Au sud du Sahara, le directeur régional ne veut pas « faire du volume au détriment de la marge » et se montrera beaucoup plus circonspect dans ses investissements industriels et lancements de produits. Même si les accords de production (pour des quantités modestes) avec des assembleurs locaux sont confirmés par le patron Afrique - Moyen-Orient au Nigeria et en Éthiopie, ils ne devraient pas se multiplier.

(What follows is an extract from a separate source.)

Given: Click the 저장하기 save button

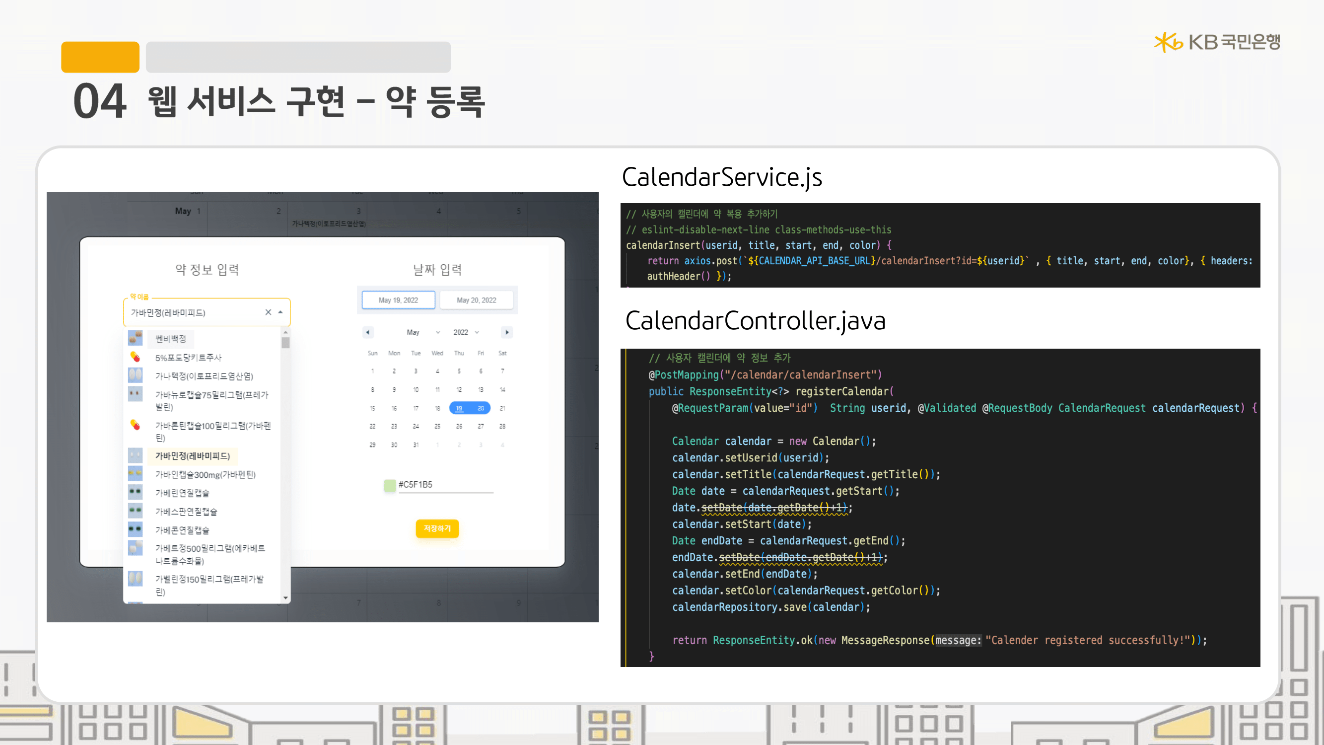Looking at the screenshot, I should pos(437,529).
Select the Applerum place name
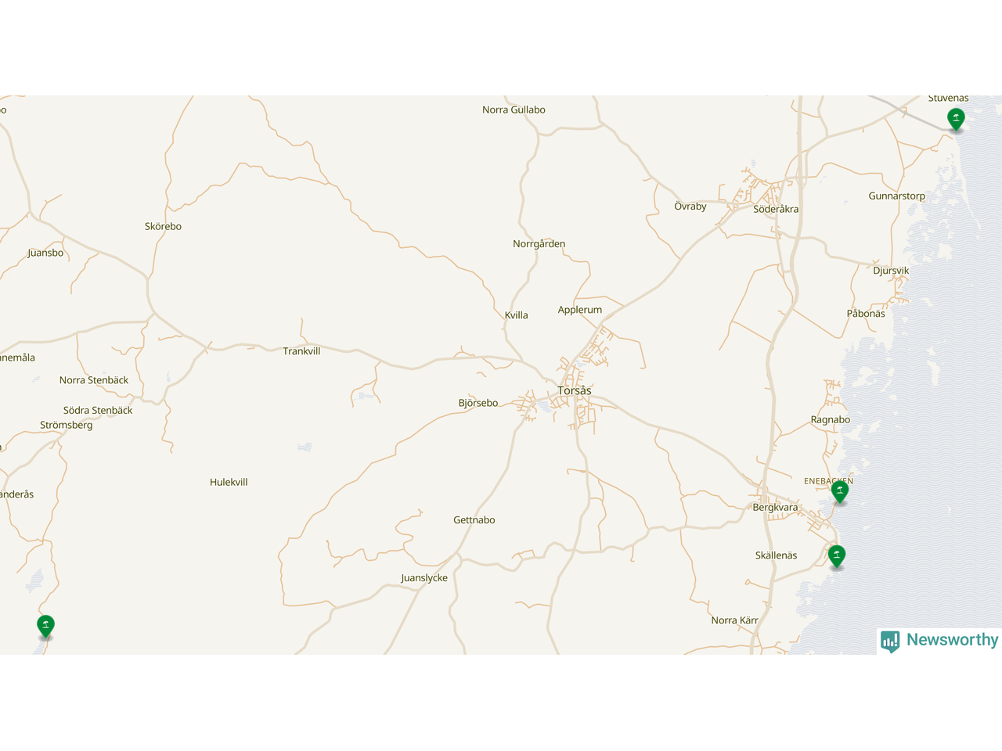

Dans cette région, le partenaire privilégié de PSA pour la distribution de ses produits restera le français CFAO, même si celui-ci est passé dans le giron de Toyota Tsusho Corporation, la maison de commerce du constructeur automobile japonais, leader du marché sur le continent.
RENAULT : EN POLE POSITION INDUSTRIELLE
Implanté au Maoc et en Algérie, le géant de l’automobile garde son avantage face à PSA dans la région du Maghreb
En 2016, le constructeur au losange a fabriqué 345 000 véhicules au Maroc, dont 273 176 à Tanger et 71 824 à Casablanca. Un record pour le pays, alors que l’usine d’assemblage de PSA à Kenitra doit entrer en production en 2018 avec 90 000 voitures par an seulement au départ.
En Algérie, Renault, seul producteur du pays, a assemblé environ 35 000 automobiles en 2016 dans son usine d’Oued Tlemcen, près d’Oran. Une implantation qui lui donne un avantage commercial sérieux car elle lui permet d’échapper partiellement aux maigres quotas d’importation auxquels doit se soumettre son rival PSA, qui a de ce fait écoulé 62,6 % de volumes en moins dans le pays en 2016.